» **Task data**:
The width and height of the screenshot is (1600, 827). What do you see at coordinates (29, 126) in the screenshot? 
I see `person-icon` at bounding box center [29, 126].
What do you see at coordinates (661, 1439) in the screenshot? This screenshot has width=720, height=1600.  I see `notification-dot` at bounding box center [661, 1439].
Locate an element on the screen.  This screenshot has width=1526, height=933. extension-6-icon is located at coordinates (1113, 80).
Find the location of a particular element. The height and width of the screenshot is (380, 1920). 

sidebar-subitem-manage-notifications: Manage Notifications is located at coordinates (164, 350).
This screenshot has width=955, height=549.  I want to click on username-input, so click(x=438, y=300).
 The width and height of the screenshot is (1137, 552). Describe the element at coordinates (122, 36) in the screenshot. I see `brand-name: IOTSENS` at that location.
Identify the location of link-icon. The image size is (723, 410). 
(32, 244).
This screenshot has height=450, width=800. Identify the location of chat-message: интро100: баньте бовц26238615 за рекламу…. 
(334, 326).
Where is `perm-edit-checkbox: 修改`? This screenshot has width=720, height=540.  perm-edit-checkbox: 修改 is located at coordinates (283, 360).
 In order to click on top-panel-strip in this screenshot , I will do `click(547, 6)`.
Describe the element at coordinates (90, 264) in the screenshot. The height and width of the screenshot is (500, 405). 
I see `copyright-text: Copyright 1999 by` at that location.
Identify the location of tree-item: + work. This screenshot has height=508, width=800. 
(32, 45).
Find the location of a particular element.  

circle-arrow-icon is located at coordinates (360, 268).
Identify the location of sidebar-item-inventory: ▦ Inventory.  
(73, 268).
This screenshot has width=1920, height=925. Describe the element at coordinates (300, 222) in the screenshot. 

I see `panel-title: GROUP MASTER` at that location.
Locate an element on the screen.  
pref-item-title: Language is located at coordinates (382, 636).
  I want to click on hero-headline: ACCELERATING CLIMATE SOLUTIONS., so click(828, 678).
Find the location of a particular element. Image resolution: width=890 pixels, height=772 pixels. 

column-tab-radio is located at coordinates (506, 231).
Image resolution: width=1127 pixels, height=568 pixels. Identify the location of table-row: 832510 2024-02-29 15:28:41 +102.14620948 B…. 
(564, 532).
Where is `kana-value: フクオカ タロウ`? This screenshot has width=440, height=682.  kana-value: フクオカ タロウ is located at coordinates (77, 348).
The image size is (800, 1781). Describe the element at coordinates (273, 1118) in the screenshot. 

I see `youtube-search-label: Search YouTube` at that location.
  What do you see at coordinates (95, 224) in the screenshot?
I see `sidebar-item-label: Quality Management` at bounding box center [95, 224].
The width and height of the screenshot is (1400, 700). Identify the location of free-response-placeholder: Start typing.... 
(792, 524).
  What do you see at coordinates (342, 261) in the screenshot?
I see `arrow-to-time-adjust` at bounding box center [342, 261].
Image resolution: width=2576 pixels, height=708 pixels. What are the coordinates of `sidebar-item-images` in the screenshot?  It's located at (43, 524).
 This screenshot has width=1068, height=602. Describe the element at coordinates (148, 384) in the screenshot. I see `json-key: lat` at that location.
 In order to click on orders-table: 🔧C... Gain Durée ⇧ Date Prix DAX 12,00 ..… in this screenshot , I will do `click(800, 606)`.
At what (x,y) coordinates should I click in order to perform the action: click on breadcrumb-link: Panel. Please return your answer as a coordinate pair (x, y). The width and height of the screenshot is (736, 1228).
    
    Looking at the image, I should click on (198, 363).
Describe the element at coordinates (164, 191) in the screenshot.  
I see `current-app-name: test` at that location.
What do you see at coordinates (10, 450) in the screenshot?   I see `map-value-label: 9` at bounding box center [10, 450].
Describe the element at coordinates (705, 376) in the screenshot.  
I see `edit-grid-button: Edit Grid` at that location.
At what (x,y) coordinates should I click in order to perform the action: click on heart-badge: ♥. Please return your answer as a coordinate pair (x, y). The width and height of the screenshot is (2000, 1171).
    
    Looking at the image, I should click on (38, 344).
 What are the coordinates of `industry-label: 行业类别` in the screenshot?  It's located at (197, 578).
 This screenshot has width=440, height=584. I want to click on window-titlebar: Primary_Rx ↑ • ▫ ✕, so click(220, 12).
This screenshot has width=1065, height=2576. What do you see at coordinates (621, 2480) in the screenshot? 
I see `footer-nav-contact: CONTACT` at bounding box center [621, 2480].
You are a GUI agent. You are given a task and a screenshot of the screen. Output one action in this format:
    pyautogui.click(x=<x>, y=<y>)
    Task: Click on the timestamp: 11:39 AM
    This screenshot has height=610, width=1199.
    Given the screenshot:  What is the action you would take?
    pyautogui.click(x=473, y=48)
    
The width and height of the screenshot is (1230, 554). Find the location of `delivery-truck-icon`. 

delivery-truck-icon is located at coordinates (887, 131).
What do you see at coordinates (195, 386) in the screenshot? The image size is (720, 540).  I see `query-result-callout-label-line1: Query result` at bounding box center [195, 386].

» **Exercise directions**: Arrange the material above as a numbered list, one line per item, and leave out the blank lines.

» **Exercise result**:
1. The width and height of the screenshot is (1600, 827). What do you see at coordinates (29, 126) in the screenshot? 
2. I see `person-icon` at bounding box center [29, 126].
3. What do you see at coordinates (661, 1439) in the screenshot? This screenshot has width=720, height=1600.  I see `notification-dot` at bounding box center [661, 1439].
4. Locate an element on the screen.  This screenshot has width=1526, height=933. extension-6-icon is located at coordinates (1113, 80).
5. Find the location of a particular element. The height and width of the screenshot is (380, 1920). 
6. sidebar-subitem-manage-notifications: Manage Notifications is located at coordinates (164, 350).
7. This screenshot has width=955, height=549.  I want to click on username-input, so click(x=438, y=300).
8.  The width and height of the screenshot is (1137, 552). Describe the element at coordinates (122, 36) in the screenshot. I see `brand-name: IOTSENS` at that location.
9. Identify the location of link-icon. The image size is (723, 410). 
10. (32, 244).
11. This screenshot has height=450, width=800. Identify the location of chat-message: интро100: баньте бовц26238615 за рекламу…. 
12. (334, 326).
13. Where is `perm-edit-checkbox: 修改`? This screenshot has width=720, height=540.  perm-edit-checkbox: 修改 is located at coordinates (283, 360).
14.  In order to click on top-panel-strip in this screenshot , I will do `click(547, 6)`.
15. Describe the element at coordinates (90, 264) in the screenshot. The height and width of the screenshot is (500, 405). 
16. I see `copyright-text: Copyright 1999 by` at that location.
17. Identify the location of tree-item: + work. This screenshot has height=508, width=800. 
18. (32, 45).
19. Find the location of a particular element.  
20. circle-arrow-icon is located at coordinates (360, 268).
21. Identify the location of sidebar-item-inventory: ▦ Inventory.  
22. (73, 268).
23. This screenshot has width=1920, height=925. Describe the element at coordinates (300, 222) in the screenshot. 
24. I see `panel-title: GROUP MASTER` at that location.
25. Locate an element on the screen.  
26. pref-item-title: Language is located at coordinates (382, 636).
27.   I want to click on hero-headline: ACCELERATING CLIMATE SOLUTIONS., so click(828, 678).
28. Find the location of a particular element. Image resolution: width=890 pixels, height=772 pixels. 
29. column-tab-radio is located at coordinates (506, 231).
30. Image resolution: width=1127 pixels, height=568 pixels. Identify the location of table-row: 832510 2024-02-29 15:28:41 +102.14620948 B…. 
31. (564, 532).
32. Where is `kana-value: フクオカ タロウ`? This screenshot has width=440, height=682.  kana-value: フクオカ タロウ is located at coordinates (77, 348).
33. The image size is (800, 1781). Describe the element at coordinates (273, 1118) in the screenshot. 
34. I see `youtube-search-label: Search YouTube` at that location.
35.   What do you see at coordinates (95, 224) in the screenshot?
36. I see `sidebar-item-label: Quality Management` at bounding box center [95, 224].
37. The width and height of the screenshot is (1400, 700). Identify the location of free-response-placeholder: Start typing.... 
38. (792, 524).
39.   What do you see at coordinates (342, 261) in the screenshot?
40. I see `arrow-to-time-adjust` at bounding box center [342, 261].
41. Image resolution: width=2576 pixels, height=708 pixels. What are the coordinates of `sidebar-item-images` in the screenshot?  It's located at (43, 524).
42.  This screenshot has width=1068, height=602. Describe the element at coordinates (148, 384) in the screenshot. I see `json-key: lat` at that location.
43.  In order to click on orders-table: 🔧C... Gain Durée ⇧ Date Prix DAX 12,00 ..… in this screenshot , I will do `click(800, 606)`.
44. At what (x,y) coordinates should I click in order to perform the action: click on breadcrumb-link: Panel. Please return your answer as a coordinate pair (x, y). The width and height of the screenshot is (736, 1228).
45.     Looking at the image, I should click on (198, 363).
46. Describe the element at coordinates (164, 191) in the screenshot.  
47. I see `current-app-name: test` at that location.
48. What do you see at coordinates (10, 450) in the screenshot?   I see `map-value-label: 9` at bounding box center [10, 450].
49. Describe the element at coordinates (705, 376) in the screenshot.  
50. I see `edit-grid-button: Edit Grid` at that location.
51. At what (x,y) coordinates should I click in order to perform the action: click on heart-badge: ♥. Please return your answer as a coordinate pair (x, y). The width and height of the screenshot is (2000, 1171).
52.     Looking at the image, I should click on (38, 344).
53.  What are the coordinates of `industry-label: 行业类别` in the screenshot?  It's located at (197, 578).
54.  This screenshot has width=440, height=584. I want to click on window-titlebar: Primary_Rx ↑ • ▫ ✕, so click(220, 12).
55. This screenshot has width=1065, height=2576. What do you see at coordinates (621, 2480) in the screenshot? 
56. I see `footer-nav-contact: CONTACT` at bounding box center [621, 2480].
57. You are a GUI agent. You are given a task and a screenshot of the screen. Output one action in this format:
58.     pyautogui.click(x=<x>, y=<y>)
59.     Task: Click on the timestamp: 11:39 AM
60.     This screenshot has height=610, width=1199.
61.     Given the screenshot:  What is the action you would take?
62.     pyautogui.click(x=473, y=48)
63. The width and height of the screenshot is (1230, 554). Find the location of `delivery-truck-icon`. 
64. delivery-truck-icon is located at coordinates (887, 131).
65. What do you see at coordinates (195, 386) in the screenshot? The image size is (720, 540).  I see `query-result-callout-label-line1: Query result` at bounding box center [195, 386].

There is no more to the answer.